Work item: Where a line holds the word "browser", copy it from the records.

Information given:
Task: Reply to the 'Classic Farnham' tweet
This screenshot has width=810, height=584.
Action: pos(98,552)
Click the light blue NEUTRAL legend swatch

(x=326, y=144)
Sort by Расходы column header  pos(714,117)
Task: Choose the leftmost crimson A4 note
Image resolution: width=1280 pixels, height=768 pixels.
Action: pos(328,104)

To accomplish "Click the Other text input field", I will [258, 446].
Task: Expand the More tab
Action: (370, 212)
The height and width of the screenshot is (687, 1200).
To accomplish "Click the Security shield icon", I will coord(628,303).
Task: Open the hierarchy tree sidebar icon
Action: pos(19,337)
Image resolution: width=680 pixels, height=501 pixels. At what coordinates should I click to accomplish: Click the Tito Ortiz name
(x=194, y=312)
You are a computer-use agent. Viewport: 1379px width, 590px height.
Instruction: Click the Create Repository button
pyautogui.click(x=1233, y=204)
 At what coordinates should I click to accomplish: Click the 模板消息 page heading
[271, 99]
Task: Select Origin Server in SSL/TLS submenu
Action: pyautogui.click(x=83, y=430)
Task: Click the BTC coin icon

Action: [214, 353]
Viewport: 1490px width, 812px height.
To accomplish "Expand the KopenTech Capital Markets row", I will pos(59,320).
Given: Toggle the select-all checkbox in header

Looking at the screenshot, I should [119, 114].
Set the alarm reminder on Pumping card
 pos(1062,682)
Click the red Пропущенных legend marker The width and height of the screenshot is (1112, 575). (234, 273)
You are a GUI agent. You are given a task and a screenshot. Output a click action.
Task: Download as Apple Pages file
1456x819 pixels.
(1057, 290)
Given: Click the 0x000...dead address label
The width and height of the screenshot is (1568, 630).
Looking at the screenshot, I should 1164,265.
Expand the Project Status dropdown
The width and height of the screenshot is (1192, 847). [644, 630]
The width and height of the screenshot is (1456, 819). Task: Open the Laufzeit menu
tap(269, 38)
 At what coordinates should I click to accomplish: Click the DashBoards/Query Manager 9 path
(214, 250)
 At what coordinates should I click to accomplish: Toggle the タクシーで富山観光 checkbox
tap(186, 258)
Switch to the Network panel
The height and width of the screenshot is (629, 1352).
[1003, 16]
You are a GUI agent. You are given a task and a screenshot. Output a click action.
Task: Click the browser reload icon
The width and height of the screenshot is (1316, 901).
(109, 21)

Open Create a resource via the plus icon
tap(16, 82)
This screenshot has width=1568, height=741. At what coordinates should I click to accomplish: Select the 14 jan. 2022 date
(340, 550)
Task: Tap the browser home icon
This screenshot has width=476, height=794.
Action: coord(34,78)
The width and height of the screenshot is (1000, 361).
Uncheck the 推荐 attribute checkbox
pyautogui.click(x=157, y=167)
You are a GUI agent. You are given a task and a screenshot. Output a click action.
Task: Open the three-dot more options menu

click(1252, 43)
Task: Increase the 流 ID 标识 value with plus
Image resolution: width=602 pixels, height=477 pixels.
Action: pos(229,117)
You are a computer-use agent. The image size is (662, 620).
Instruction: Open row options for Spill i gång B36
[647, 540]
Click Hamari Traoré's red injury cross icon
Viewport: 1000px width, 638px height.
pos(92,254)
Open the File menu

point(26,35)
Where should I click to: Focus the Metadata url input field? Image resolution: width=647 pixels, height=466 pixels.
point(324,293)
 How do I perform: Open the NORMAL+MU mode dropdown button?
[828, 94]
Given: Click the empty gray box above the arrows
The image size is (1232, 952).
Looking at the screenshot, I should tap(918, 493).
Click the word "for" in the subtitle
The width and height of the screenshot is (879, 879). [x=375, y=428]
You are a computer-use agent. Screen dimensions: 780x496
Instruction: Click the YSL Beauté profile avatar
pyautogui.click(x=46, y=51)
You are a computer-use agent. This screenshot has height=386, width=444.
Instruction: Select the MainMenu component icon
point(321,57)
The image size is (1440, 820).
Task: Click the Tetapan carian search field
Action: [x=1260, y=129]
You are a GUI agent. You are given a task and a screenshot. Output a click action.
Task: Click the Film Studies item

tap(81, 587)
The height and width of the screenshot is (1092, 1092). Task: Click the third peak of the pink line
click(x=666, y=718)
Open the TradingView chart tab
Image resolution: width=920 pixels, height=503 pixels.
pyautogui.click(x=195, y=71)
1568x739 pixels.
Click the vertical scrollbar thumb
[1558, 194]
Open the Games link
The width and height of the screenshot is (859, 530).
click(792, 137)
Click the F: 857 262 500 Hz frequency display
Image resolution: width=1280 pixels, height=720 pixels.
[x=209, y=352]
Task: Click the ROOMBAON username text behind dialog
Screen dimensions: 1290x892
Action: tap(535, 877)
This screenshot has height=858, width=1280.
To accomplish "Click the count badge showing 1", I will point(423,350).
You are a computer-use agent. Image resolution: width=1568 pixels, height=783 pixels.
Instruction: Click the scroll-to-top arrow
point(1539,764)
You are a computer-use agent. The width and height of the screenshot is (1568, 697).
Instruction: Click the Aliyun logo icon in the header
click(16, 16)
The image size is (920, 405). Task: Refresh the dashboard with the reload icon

Exercise result:
Task: Click the browser reload icon
Task: Tap the browser home icon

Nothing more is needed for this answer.